_AIM OF THE TASK:_
Could you copy every record below exactly, leaving out the pictures?

Stored items from a collection:
Start of Block

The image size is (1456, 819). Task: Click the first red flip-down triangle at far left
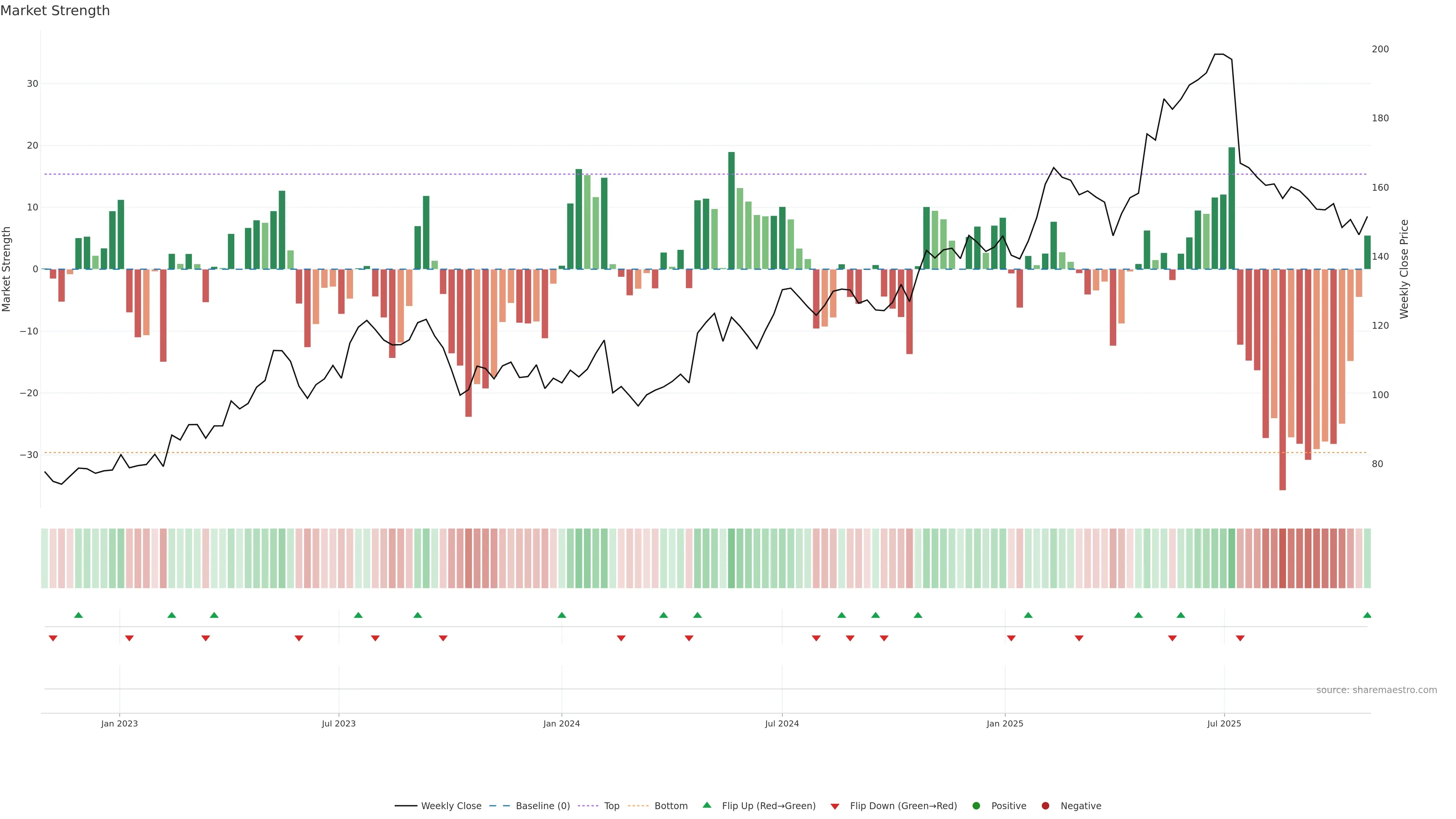click(53, 638)
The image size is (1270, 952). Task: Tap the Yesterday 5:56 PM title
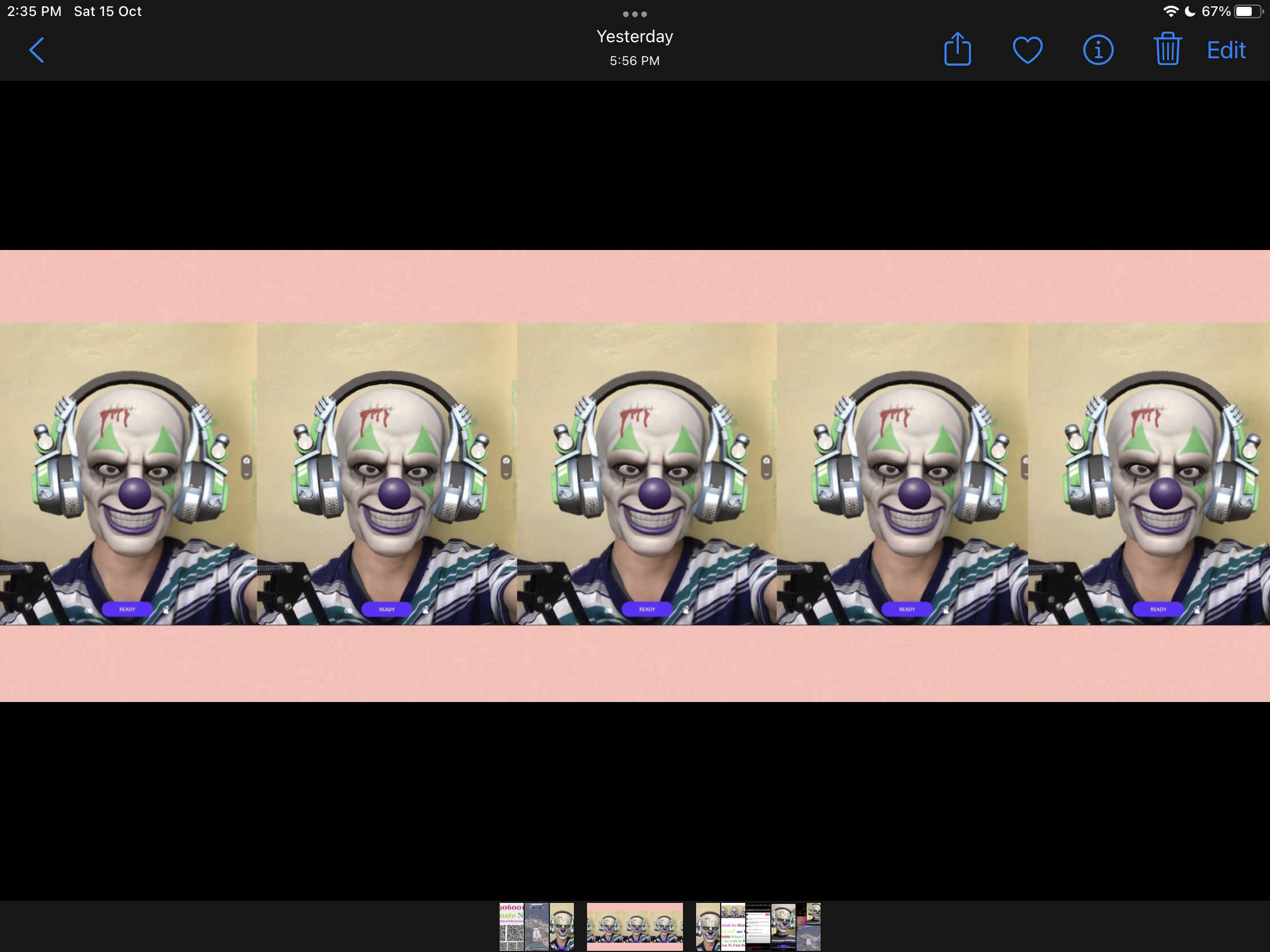coord(634,47)
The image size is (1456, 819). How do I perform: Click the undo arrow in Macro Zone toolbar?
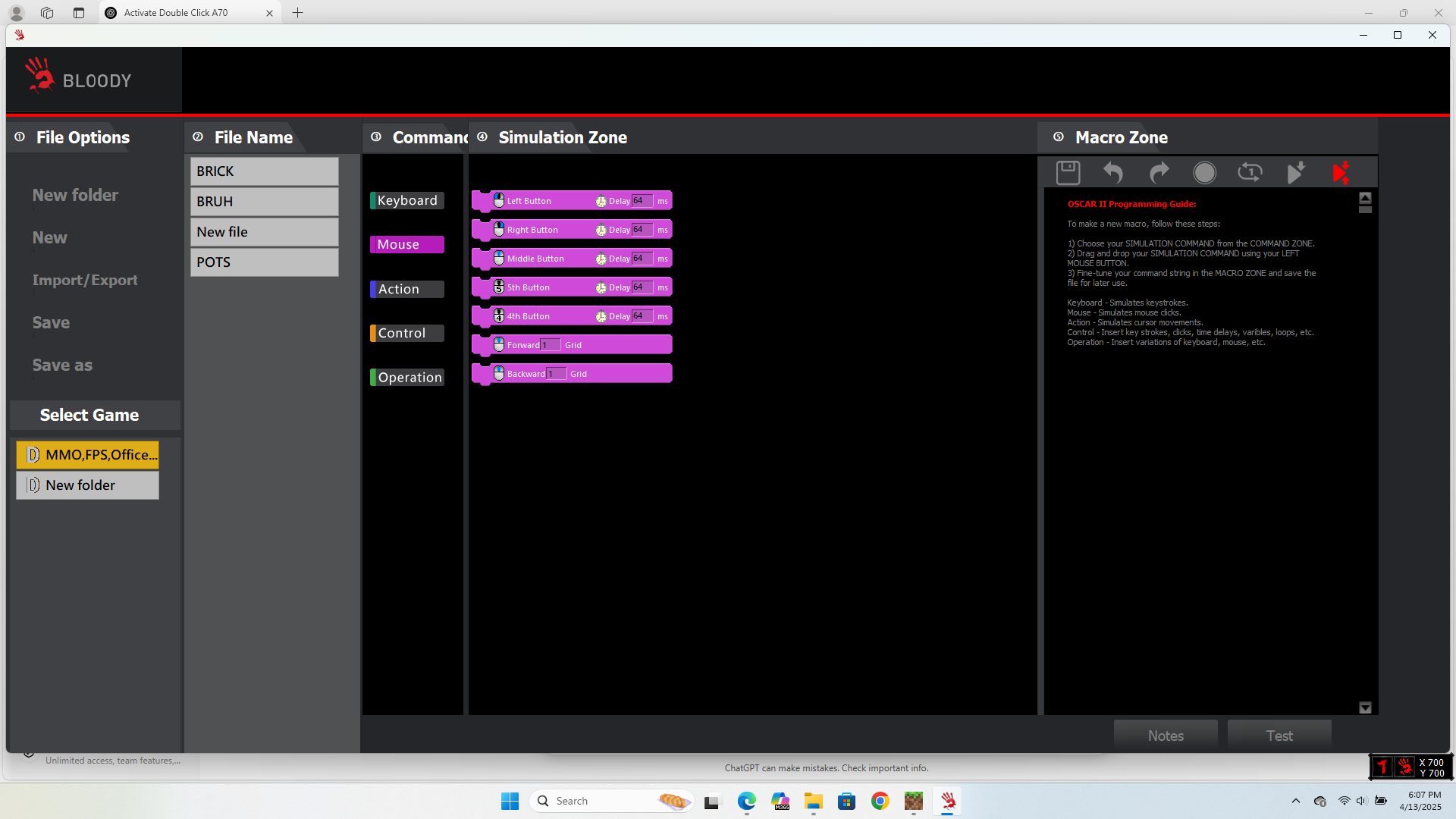tap(1112, 173)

End of Block

_ANSWER SECTION:_
The image size is (1456, 819). Task: Click the first red flip-down triangle at far left
click(53, 638)
The image size is (1270, 952). Task: Tap the Yesterday 5:56 PM title
coord(634,47)
The image size is (1456, 819). How do I perform: Click the undo arrow in Macro Zone toolbar?
tap(1112, 173)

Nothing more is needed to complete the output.